For my GCW trip I traveled up to Maekok, located in Chiang Rai of Northern Thailand.  Having not been in northern Thailand, or even out of Bangkok for a while, I was grateful to be able to escape the chaos of the metropolitan Bangkok area to a more tranquil and natural surrounding.  From the instant I arrived, I noticed how unique the culture of the area was.  Given its geographical location, the culture there was more an amalgam of Chinese, Burmese and Thai culture/ norms rather than any specific one.

Though it is true that the diversity in culture of the region proved to be a fascinating aspect for tourists and outsiders like myself, it is also true that this cultural diversity has become an obstacle for many of the natives of that region.  Firstly, it could be seen that the majority of the hill tribe people are not of Thai decent but rather immigrants of bordering nations.  Though true, to us this is a unique opportunity to explore the clash of cultures, but to them, it proves to be a huge impediment to development.  Not being of Thai decent means they are not officially registered as Thai citizens, and thus they do not receive any of the funding granted to Thais.  This in turn becomes a major hindrance to the individual’s quality of life for now they must rely solely on themselves for all essentials of life; namely food, shelter, and clothing.

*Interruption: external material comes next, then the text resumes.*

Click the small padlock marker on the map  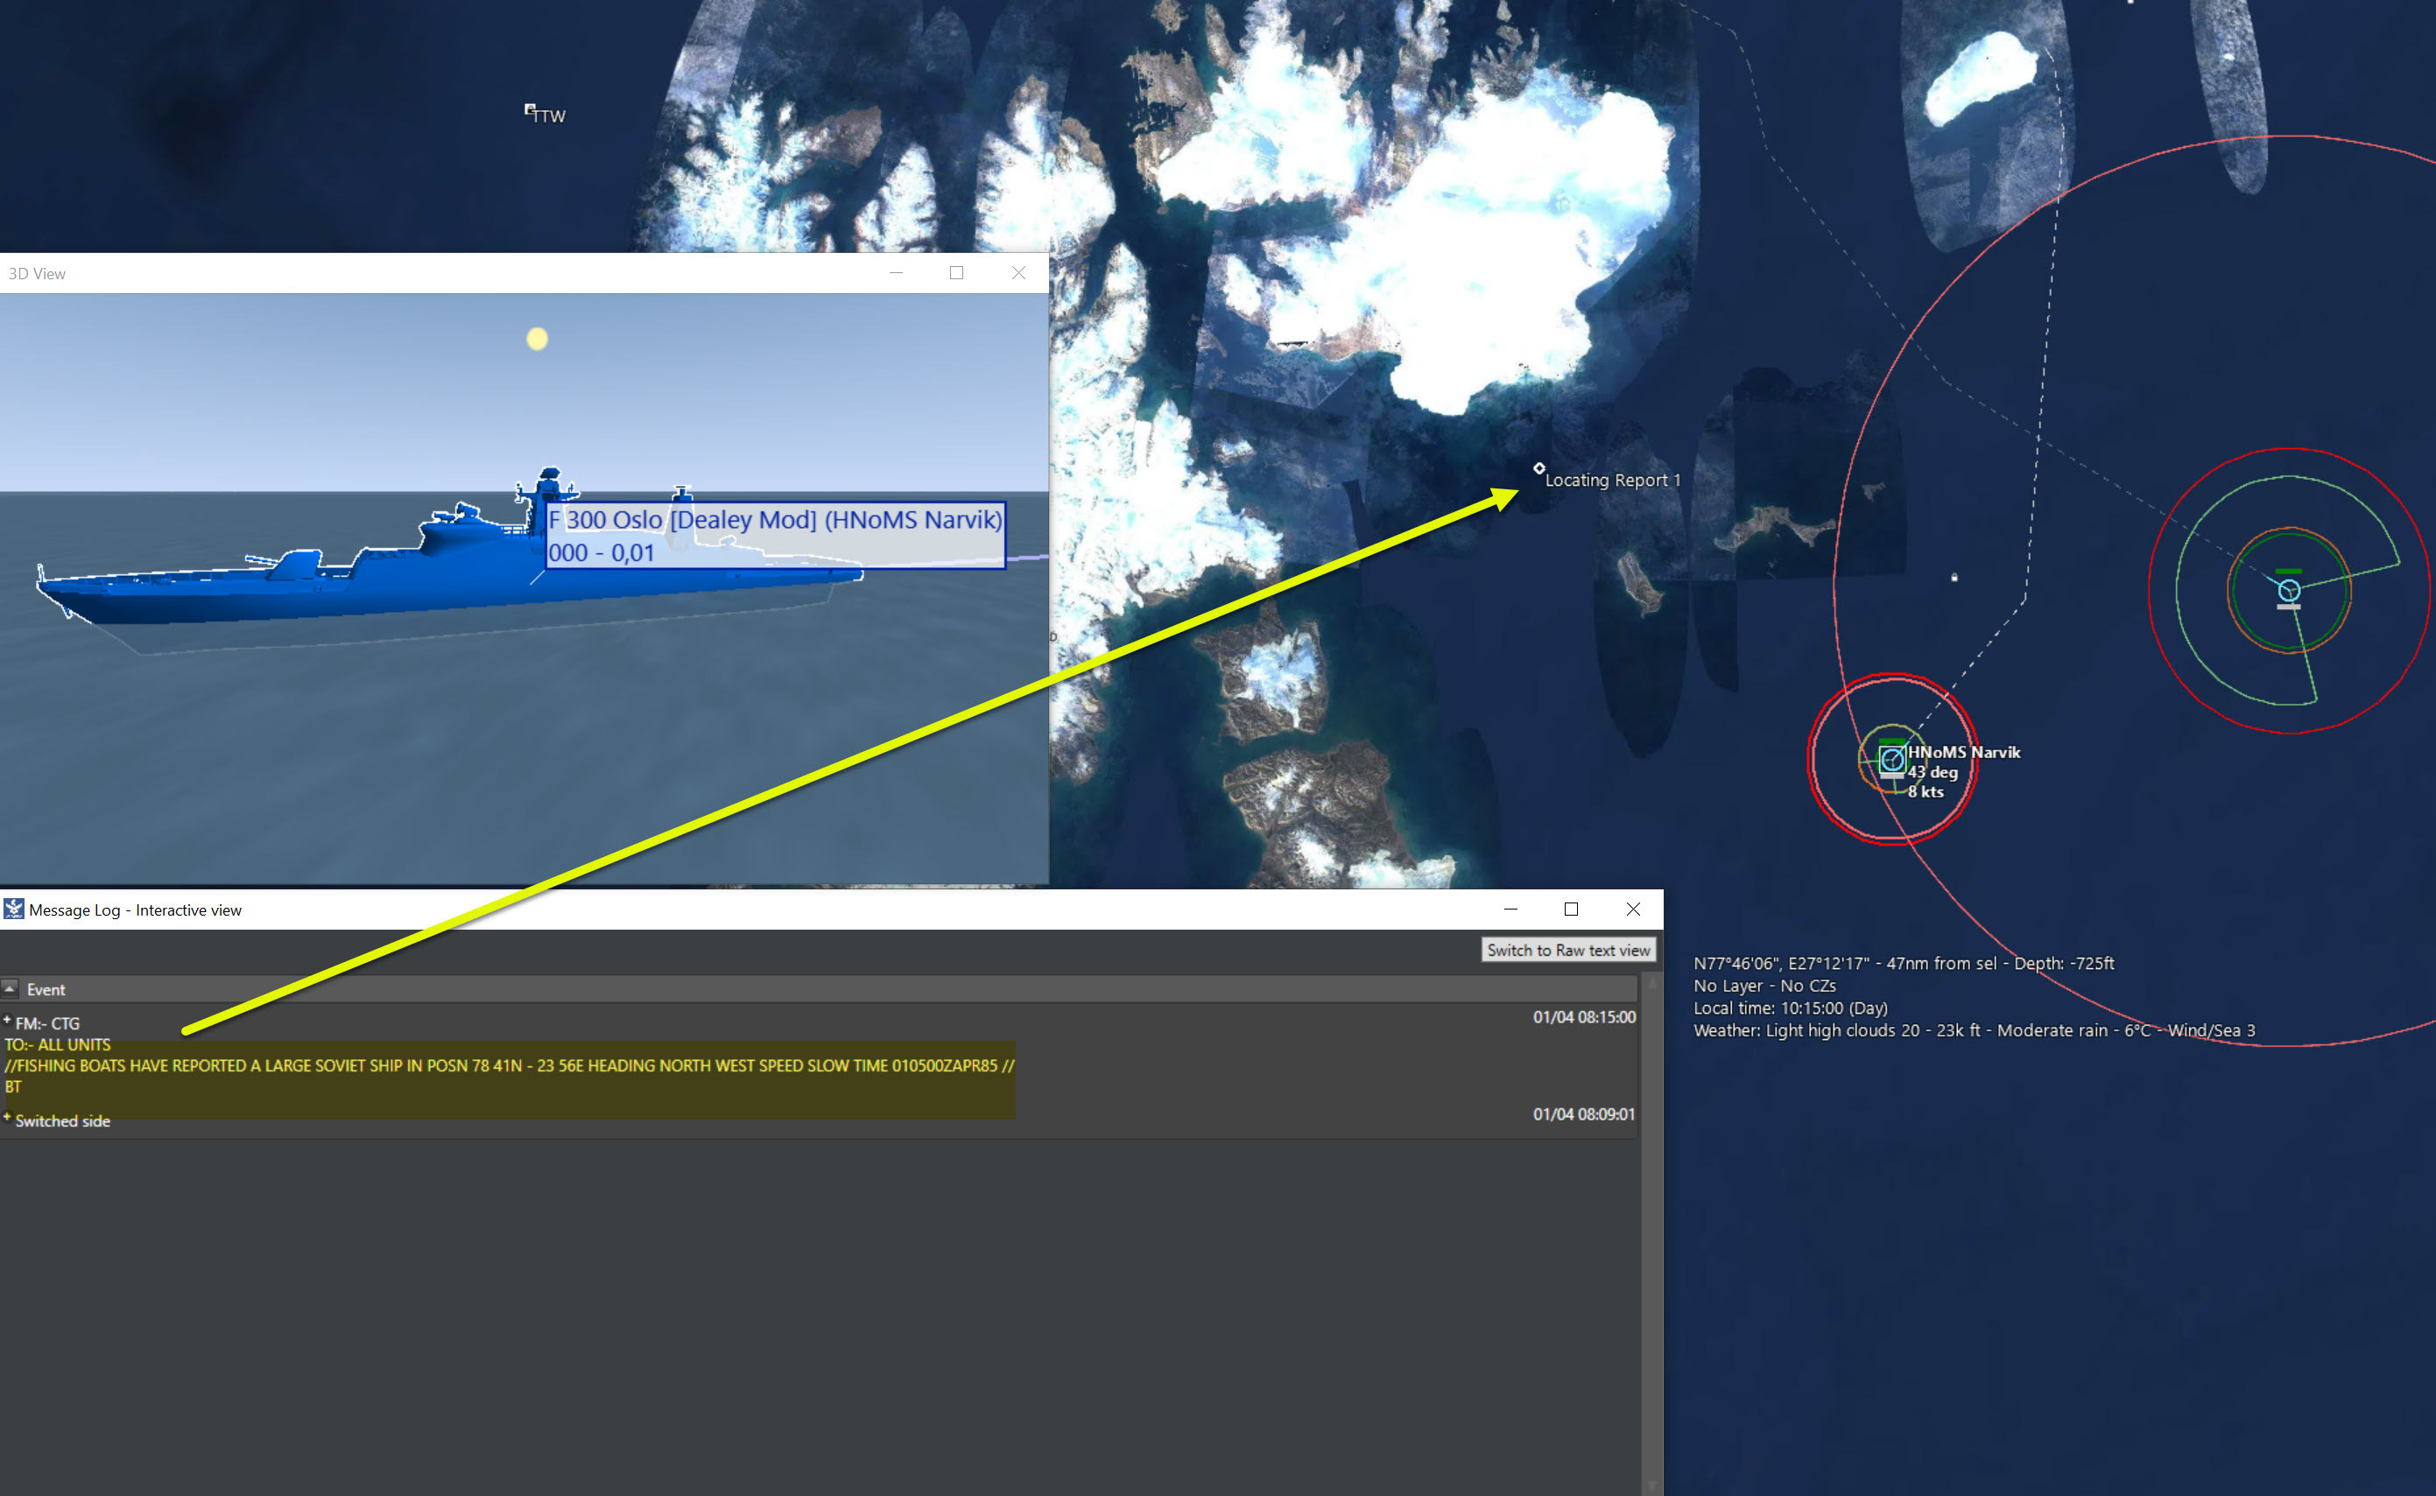click(1954, 577)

Another aspect regarding this situation that has been brought to light through this trip is the obstacle the difference in culture brings to education.  Due to the different cultural backgrounds the children have been brought up in, they are capable of speaking various languages; ranging from Thai to Burmese to Chinese to English.  Once again, to us this aspect was deemed to be unique and wonderful (as I recalled someone on the trip saying, “being able to speak Thai, Chinese, and English, these children have the ability to get any job they want.”).  However, on further analysis of the situation, I found that in fact many of the students were only capable of speaking a mere one or two languages of the four stated above.  Though the capability of speaking two languages is still great, it becomes extremely problematic when Thai or English is not one of the two languages spoken.  This is because the teachers, alike ourselves, are only capable of speaking Thai and English, this then creates a huge language barrier between the children and teachers further hindering their education.

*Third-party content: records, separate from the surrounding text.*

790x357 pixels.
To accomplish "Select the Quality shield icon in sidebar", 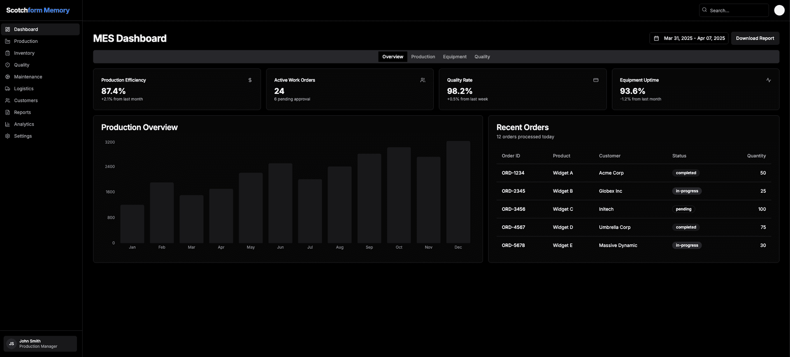I will coord(7,65).
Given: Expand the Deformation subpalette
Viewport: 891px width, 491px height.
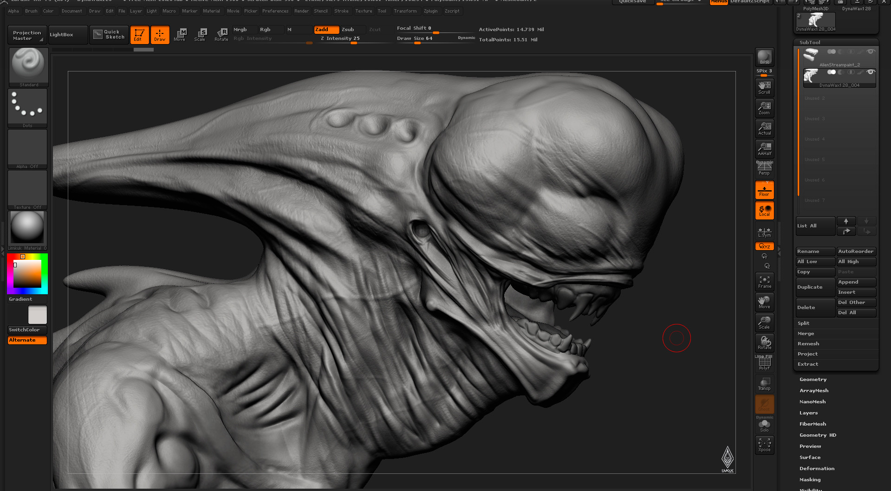Looking at the screenshot, I should (x=817, y=469).

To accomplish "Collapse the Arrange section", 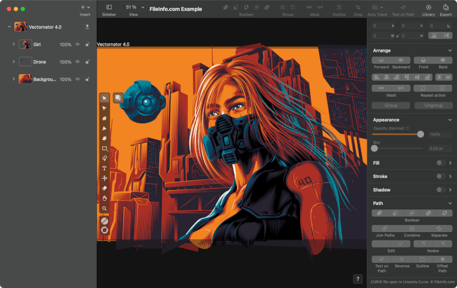I will pyautogui.click(x=450, y=51).
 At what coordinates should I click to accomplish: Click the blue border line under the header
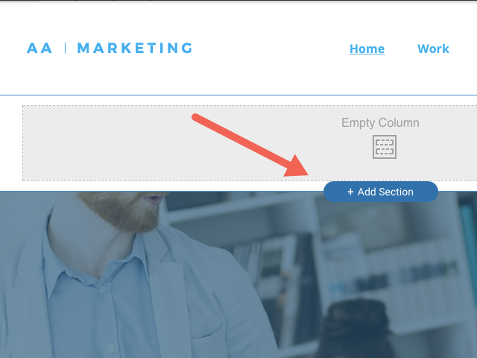point(239,95)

On a more optimistic note, this trip to me has been more than just a school trip to fulfill my community service hours.  It as been nothing but inspiring and captivating as I am sure it was for the children there as well.  Though I am still aware that the problems surrounding them will still prevail and are beyond any one us, I know that this trip has made an impact on me, as I am know it did on the children at Maesalak school.  In the end I am grateful to be part of this trip, and to be given this amazing opportunity, furthermore I feel that this trip has inspired me to go back and visit Maekok Village again in the near future.